The technological change which tends to do away with the machine as an individual instrument of production, as 'absolute unit,' seems to cancel the Marxian notion of the 'organic composition of capital,' and with it the theory of the creation of surplus value. According to Marx, the machine never creates surplus value but merely transfers its own value to the product, while surplus value remains the result of the exploitation of living labour. The machine is embodiment of human labour power, and through it, past labour (dead labour) preserves itself and determines living labour. Now automation seems to alter qualitatively the relation between dead and living labour; it tends toward the point where productivity is determined 'by the machines, and not by the individual output.' [...] Moreover, the very measurement of individual output becomes impossible: 'Automation in its largest sense means, in effect, the end of measurement of work . . . . With automation, you can't measure output of a single man; you now have to measure simply equipment utilization. If that is generalized as a kind of concept . . . there is no longer, for example, any reason at all to 'pay a man by the piece or pay him by the hour,' that is to say, there is no more reason to keep up the 'dual pay system' of salaries and wages [...] industrialization did not arise with the introduction of factories, it arose out of the measurement of work. It's when work can be measured, when you can hitch a man to the job, when you can put a harness on him, and measure his output in terms of a single piece and pay him by the piece or by the hour, that you have got modern industrialization" [Daniel Bell].

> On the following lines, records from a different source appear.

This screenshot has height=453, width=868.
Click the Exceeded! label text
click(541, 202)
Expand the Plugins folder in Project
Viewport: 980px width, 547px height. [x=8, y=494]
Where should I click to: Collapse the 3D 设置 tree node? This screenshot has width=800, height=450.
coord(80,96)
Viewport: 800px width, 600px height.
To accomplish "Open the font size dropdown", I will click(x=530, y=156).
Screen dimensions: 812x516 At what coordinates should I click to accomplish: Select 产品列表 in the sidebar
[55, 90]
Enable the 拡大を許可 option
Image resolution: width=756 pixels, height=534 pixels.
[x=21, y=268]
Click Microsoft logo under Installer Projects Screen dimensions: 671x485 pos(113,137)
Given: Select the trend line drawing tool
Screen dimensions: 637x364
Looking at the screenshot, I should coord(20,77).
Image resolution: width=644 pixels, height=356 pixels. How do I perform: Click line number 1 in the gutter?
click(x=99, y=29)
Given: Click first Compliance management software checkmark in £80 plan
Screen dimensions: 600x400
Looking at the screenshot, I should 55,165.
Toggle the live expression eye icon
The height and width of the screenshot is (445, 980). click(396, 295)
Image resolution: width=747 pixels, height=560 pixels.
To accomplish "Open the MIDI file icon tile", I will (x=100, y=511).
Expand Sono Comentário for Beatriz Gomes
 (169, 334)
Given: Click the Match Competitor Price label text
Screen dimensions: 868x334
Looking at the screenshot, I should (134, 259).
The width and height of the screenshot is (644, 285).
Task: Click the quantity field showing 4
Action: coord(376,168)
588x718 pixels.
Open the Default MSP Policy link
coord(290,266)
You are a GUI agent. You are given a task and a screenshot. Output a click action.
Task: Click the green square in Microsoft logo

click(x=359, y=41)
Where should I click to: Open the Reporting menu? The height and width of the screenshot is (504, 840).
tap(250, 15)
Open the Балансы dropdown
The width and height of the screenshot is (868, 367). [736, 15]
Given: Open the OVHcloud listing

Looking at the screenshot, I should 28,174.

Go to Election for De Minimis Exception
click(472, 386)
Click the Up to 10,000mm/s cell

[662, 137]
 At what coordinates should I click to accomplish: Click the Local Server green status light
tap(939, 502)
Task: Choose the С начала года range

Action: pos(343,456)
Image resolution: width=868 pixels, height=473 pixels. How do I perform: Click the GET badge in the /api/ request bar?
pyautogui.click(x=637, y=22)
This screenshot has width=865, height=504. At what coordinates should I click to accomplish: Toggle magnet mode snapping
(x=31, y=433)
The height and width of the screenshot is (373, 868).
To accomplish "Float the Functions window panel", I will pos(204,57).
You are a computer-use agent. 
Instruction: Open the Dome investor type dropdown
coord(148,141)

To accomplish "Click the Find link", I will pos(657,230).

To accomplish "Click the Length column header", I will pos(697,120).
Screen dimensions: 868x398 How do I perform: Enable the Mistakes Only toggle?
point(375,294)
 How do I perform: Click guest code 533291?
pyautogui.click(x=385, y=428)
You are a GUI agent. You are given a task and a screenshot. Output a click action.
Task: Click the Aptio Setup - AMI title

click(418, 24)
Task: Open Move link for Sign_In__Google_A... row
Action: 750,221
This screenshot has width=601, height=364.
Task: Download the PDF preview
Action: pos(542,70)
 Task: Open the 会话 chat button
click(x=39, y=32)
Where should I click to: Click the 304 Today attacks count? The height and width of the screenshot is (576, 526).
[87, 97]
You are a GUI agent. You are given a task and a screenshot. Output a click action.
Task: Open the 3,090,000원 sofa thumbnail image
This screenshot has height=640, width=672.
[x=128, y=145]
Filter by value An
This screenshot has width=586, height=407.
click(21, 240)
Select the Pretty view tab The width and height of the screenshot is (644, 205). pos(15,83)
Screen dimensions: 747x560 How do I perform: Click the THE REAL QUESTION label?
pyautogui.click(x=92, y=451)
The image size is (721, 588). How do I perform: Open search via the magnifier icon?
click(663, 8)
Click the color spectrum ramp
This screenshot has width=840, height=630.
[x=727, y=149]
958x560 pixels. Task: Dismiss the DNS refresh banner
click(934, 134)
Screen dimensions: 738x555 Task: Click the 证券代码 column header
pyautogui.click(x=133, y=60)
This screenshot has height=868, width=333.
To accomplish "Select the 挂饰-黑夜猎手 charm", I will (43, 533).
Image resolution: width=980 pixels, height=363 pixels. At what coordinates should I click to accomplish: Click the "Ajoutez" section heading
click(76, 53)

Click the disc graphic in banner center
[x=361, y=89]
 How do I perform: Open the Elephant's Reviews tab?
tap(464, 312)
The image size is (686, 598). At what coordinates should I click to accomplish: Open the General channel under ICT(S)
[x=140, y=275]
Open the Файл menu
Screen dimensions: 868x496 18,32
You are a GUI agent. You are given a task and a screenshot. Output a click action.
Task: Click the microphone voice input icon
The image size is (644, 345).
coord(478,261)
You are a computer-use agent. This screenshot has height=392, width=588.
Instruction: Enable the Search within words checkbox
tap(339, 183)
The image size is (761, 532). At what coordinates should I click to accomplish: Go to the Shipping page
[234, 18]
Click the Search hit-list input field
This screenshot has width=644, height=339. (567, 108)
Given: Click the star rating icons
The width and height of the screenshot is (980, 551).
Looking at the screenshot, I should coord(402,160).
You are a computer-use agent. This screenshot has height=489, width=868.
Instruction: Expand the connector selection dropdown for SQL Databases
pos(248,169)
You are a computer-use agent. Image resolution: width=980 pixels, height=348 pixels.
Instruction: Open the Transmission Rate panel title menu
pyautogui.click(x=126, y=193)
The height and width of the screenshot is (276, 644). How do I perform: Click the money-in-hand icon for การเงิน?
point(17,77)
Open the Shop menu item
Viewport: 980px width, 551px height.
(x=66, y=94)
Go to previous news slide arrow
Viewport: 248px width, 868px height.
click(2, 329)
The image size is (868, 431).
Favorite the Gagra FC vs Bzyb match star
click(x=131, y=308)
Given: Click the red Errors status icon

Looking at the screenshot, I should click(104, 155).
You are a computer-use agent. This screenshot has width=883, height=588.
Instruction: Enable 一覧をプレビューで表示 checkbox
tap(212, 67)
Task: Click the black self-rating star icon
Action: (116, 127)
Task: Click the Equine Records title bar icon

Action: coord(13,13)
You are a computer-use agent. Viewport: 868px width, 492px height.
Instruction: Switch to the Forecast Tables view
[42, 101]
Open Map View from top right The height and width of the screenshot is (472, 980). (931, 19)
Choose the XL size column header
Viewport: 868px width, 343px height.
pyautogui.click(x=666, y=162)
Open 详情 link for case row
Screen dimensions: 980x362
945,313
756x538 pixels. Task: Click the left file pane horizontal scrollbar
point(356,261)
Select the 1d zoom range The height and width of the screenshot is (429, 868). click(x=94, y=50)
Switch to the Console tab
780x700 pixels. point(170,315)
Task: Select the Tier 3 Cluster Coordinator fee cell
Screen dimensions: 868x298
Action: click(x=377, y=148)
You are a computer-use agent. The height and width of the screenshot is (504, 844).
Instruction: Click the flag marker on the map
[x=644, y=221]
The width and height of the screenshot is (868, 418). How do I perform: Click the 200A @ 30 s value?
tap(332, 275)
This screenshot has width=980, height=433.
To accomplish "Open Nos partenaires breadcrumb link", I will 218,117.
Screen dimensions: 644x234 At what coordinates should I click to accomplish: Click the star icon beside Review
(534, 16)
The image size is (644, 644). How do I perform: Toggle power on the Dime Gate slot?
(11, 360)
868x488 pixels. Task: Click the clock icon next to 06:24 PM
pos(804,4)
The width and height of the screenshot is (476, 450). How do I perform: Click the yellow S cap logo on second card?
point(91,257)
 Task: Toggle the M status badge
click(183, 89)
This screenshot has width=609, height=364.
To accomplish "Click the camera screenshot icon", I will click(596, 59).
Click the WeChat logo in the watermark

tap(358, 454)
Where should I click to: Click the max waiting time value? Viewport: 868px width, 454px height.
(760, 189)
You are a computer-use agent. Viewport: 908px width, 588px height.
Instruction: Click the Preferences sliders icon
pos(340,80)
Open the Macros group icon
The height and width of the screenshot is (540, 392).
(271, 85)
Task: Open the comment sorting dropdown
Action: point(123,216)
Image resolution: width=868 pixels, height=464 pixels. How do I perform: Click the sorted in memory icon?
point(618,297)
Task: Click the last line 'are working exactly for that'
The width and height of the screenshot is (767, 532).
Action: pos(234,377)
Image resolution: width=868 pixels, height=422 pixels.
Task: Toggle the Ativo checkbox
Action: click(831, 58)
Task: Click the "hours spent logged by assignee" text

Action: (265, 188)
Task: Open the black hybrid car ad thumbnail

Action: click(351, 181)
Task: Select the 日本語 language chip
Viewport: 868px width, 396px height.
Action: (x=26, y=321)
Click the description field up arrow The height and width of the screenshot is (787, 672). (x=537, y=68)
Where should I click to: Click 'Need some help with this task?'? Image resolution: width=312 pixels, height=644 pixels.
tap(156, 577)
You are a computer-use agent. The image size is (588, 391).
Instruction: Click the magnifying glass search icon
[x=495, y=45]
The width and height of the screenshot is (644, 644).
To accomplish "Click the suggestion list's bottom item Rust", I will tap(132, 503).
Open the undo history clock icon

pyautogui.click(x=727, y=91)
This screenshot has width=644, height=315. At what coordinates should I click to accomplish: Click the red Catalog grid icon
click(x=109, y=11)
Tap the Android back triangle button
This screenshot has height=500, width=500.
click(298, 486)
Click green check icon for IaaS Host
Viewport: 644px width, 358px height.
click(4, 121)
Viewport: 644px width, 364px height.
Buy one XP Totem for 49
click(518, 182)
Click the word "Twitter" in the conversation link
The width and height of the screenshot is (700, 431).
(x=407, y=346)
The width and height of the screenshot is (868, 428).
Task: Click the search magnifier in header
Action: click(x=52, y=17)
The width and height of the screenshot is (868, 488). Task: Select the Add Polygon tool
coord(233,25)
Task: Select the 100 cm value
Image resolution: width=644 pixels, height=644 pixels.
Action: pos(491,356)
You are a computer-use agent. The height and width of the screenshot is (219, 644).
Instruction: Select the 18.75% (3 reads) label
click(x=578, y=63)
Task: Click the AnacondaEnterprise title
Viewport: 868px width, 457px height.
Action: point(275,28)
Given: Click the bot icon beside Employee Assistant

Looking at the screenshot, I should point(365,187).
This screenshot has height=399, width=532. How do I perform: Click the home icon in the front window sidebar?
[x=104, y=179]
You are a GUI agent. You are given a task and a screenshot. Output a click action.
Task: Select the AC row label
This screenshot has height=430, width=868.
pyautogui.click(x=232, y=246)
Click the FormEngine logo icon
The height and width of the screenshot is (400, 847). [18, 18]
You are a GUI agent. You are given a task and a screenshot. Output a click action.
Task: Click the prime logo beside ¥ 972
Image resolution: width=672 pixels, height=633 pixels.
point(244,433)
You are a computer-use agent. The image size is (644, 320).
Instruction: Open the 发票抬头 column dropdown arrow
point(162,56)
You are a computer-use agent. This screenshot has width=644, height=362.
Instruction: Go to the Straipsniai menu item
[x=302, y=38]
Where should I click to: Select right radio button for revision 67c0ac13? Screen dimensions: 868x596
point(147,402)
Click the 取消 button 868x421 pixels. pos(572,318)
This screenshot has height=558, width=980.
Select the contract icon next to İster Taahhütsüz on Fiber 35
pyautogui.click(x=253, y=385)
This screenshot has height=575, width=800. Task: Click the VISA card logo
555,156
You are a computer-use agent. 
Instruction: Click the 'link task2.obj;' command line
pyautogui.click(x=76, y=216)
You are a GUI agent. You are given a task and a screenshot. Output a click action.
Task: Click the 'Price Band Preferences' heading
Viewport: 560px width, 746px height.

(3) These changes in the character of work and the instruments of production change the attitude and the consciousness of the laborer, which become manifest in the widely discussed 'social and cultural integration' of the labouring class with capitalist society.

[...] (4) The new technological work-world hus enforces a weakening of the negative position of the working class: the latter no longer appears to be the living contradiction to the established society. This trend is strengthened by the effect of the technological organization of production on the other side of the fence: an management and direction. Domination is transfigured into administration [...] The capitalist bosses and owners are losing their identity as responsible agents; they are assuming the function of bureaucrats in a corporate machine. Within the vast hierarchy of executive and managerial boards extending far beyond the individual establishment into the scientific laboratory and research institute, the national goverment and national purpose, the tangible source of exploitation disappears behind the facade of objective rationality. Hatred and frustration are deprived of their specific target, and the technological veil conceals the reproduction of inequality and enslavement [...] With technical progress as its instrument, unfreedom -- in the sense of man's subjetion to his productive apparaus -- is perpetuated and intensified in the form of many liberties and comforts. The novel feature is the overwhelming rationality in this irrational enterprise, and the depth of the preconditioning which shapes the instinctual drives and aspirations of the individuals and obscures the difference between false and true consciousness [...]"

Adorno:

"It is long established that wage labour created the hordes of the modern epoch, indeed formed the worker himself. As a general principle the individual is not merely the biological basis, but the reflection of the social process; his consciousness of himself as something in-itself is the illusion needed to raise his level of performance, whereas in fact the individuated function in the modern economy as mere instruments of the law of value.

Yet the inner composition of the individual must be derived in itself, not merely out of its social role. In the present phase, what is decisive is the category of the organic composition of capital. By this the theory of accumulation meant "the growth in the mass of means of production, compared with the mass of labour-power which vivifies it" (Marx, Kapital).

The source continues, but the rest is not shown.